Laporan tersebut teregister dengan nomor LP/B 708/V/2026/SPKT/Polres Gowa/Polda Sulawesi Selatan, tanggal 22 Mei 2026.
Selain melaporkan RN, adik SRN yaitu PARD 17 tahun juga melalui penasihat hukumnya melaporkan istri RN yaitu R 31 tahun tentang penganiayaan.
Laporan tersebut terkait pasal perlindungan anak, sebagaimana dimaksud dalam pasal 80 UU Nomor 35 tahun 2014 tentang Perlindungan anak dan terigester dengan nomor LP/B/1084/VIII/2026/SPKT/Polresta Gowa tanggal 04 Agustus 2026.
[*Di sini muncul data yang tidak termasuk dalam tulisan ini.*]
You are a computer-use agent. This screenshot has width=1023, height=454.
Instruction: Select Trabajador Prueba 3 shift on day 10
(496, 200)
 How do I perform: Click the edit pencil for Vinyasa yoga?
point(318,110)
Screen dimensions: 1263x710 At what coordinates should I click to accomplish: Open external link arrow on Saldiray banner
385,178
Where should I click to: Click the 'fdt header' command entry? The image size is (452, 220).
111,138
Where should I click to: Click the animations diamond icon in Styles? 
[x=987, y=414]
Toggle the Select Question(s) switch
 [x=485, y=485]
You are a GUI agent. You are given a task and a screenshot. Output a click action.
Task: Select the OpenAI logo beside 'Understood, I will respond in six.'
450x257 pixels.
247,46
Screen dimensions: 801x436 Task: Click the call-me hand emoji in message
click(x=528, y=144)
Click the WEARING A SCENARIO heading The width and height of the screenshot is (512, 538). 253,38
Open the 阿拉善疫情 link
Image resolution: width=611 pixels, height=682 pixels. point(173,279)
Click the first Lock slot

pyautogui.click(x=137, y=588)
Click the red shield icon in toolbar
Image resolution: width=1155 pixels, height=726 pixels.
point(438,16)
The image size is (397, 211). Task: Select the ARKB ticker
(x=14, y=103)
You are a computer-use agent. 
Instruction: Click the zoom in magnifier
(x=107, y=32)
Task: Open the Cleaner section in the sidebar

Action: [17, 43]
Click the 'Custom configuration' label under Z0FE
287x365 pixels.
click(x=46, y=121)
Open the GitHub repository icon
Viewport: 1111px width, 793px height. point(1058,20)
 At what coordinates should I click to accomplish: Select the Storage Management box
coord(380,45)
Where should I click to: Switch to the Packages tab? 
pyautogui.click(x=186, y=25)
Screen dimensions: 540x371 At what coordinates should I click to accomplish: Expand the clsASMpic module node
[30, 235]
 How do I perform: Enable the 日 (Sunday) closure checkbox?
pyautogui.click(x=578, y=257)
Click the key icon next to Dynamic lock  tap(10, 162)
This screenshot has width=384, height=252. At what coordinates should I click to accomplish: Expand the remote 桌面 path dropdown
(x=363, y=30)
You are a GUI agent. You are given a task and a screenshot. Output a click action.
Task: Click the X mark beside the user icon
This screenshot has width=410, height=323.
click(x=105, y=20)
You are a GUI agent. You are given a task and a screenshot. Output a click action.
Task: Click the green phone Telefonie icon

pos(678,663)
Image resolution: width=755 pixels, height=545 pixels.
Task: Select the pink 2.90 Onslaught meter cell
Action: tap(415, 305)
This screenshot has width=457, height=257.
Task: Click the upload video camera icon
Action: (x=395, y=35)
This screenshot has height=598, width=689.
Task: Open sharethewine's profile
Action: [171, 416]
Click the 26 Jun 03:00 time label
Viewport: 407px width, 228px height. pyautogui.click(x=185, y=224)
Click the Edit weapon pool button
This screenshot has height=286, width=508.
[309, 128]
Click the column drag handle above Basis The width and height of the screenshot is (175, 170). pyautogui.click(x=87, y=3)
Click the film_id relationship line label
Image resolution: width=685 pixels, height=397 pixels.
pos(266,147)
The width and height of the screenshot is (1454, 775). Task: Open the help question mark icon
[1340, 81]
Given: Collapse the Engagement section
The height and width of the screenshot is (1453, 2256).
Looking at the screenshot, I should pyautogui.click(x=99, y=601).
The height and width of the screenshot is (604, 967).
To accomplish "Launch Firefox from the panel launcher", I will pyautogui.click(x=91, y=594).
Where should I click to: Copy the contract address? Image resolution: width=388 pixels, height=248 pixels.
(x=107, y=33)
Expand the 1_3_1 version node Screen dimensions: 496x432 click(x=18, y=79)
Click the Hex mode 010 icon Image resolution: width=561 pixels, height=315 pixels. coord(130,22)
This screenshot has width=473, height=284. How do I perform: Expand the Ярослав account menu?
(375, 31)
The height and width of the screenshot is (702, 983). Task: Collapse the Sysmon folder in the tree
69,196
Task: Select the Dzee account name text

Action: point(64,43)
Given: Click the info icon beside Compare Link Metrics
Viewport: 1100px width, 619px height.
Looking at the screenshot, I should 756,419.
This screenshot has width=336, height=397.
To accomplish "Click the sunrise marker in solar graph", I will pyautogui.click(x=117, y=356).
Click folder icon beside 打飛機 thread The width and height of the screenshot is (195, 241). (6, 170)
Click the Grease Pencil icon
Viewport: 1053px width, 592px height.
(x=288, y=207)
Penasihat Hukum kakak beradik ini, Sya'ban Sartono mengonfirmasi benar terkait laporan polisi yang menyeret suami istri yang merupakan pemilik salah satu Perumahan di Gowa tersebut.
Menurut Sya'ban, RN 30 tahun suami R telah terlebih dahulu dilaporkan oleh Kakak PATD yaitu SRN 21 tahun terkait kekerasan seksual sehubungan dengan Undang-Undang Kekerasan Seksual.
Tidak terima dengan kondisi korban yang sedang hamil, istri RN justeru melakukan penganiayaan terhadap PATD yang merupakan anak di bawah umur adik SRN.
Sya'ban menyebut orang tua RN yang merupakan pemilik Perumahan Riska Amelia Permai diduga tidak terima dengan proses hukum yang sedang berlangsung lalu menjual nama kasat dan kanit di Polresta Gowa
"Orang tua terlapor ini seperti menantang korban, ia menjual nama Kasat dan Kanit di Polresta Gowa seolah berlindung di Kasar dan Kanit" Ujar Sya'ban
Sya'ban berharap proses hukum terhadap kedua pelaku ini dapat segera dilanjutkan agar korban merasakan keadilan dan kepastian hukum.